- Exercise inputs:

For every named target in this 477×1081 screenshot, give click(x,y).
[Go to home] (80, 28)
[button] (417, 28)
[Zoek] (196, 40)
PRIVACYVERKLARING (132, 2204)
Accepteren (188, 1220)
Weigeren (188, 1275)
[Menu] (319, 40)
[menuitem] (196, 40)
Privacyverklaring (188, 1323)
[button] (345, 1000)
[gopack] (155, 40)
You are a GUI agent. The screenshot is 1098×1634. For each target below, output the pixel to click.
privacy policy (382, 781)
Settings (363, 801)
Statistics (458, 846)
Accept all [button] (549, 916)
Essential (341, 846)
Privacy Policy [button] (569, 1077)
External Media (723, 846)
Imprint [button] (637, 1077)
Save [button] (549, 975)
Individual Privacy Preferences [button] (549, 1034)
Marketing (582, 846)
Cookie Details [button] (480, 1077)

...

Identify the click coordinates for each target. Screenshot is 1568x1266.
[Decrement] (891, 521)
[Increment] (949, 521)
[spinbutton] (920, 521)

- Problem details: Find every line in the material above that contains the word "click", and copy each of those lines out in full.

- Solved exercise:
For every named target in this 477×1081 screenshot, give click(x,y).
You are a GUI agent. The screenshot is 1098×1634. For each target below, output the pixel to click.
Identify the click coordinates for each target. Screenshot is 1568x1266.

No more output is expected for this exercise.